Task description:
Beginning with the line that holds "Open Print EF Signature Forms item" and ending with the last line below, please copy every line exactly, add nothing, and leave out the pictures.

Pixel coordinate grounding data:
* * * *

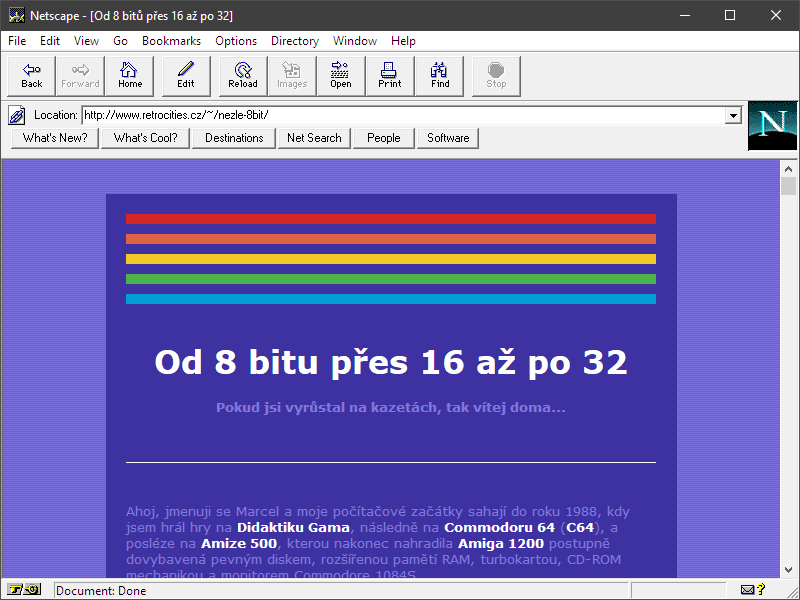Open the Directory menu
This screenshot has width=800, height=600.
click(294, 41)
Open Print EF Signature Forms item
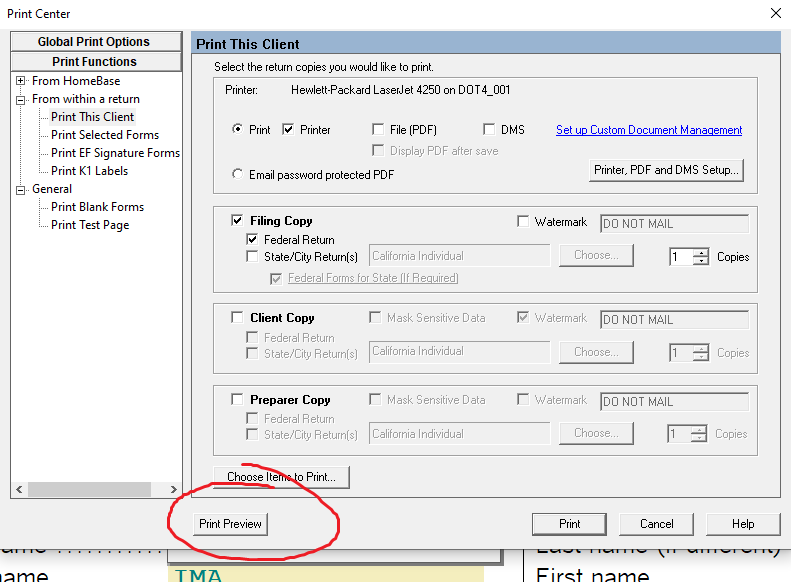 [115, 153]
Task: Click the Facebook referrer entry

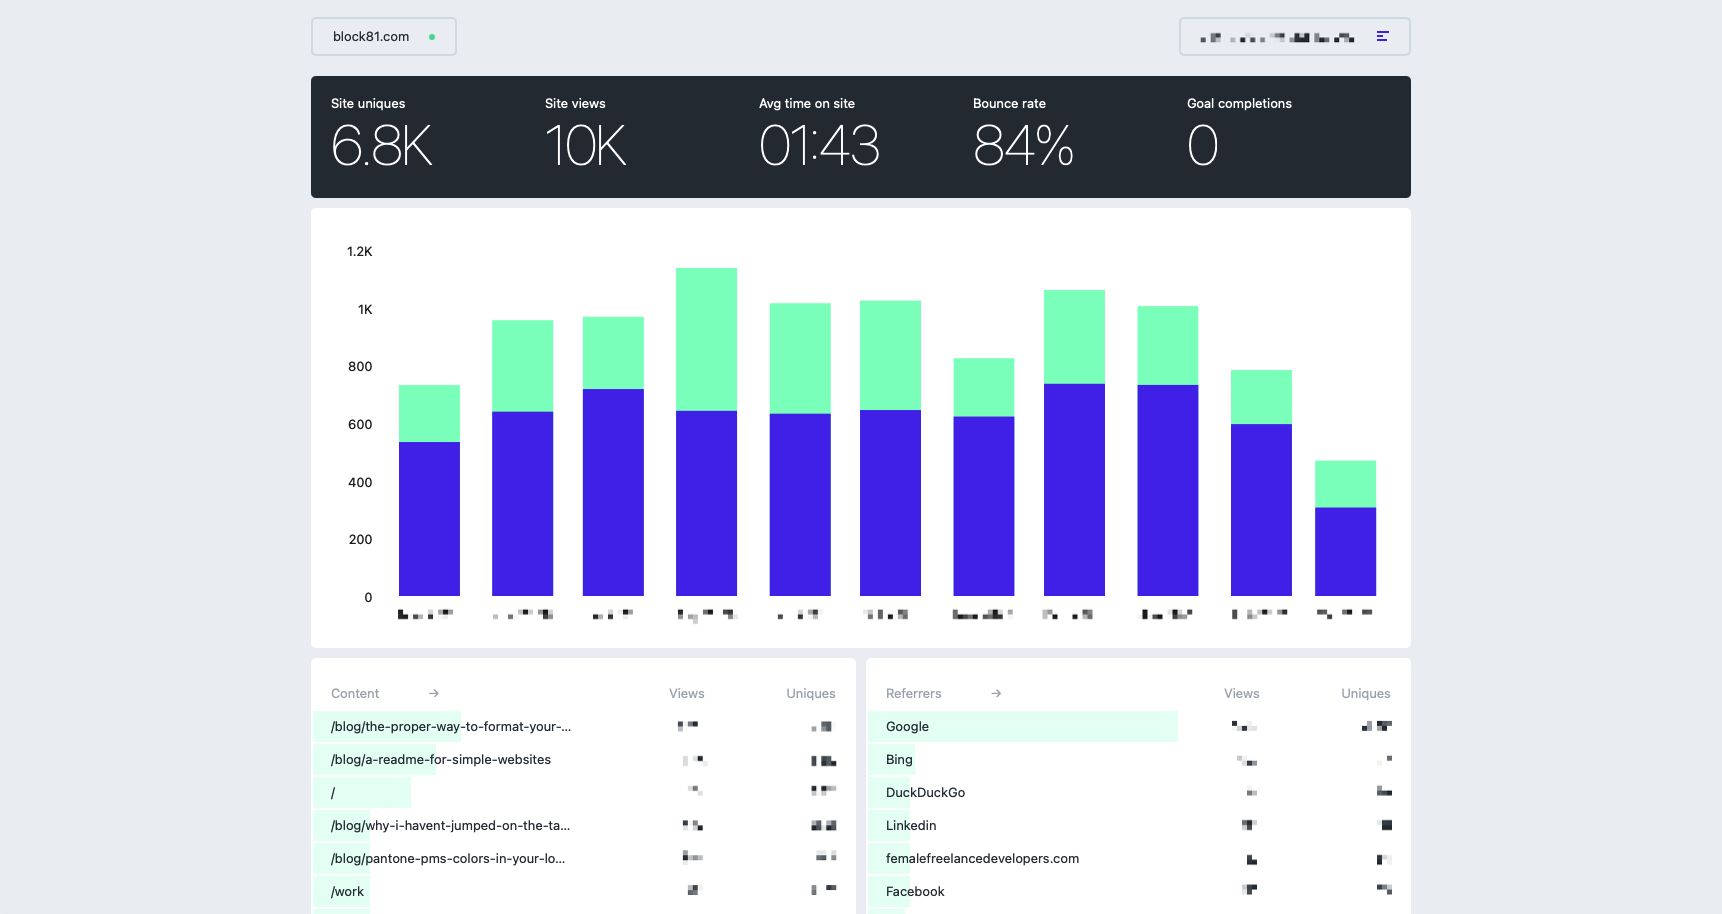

* * * *

Worked solution:
Open Print EF Signature Forms item
 [115, 153]
Task: Click the Facebook referrer entry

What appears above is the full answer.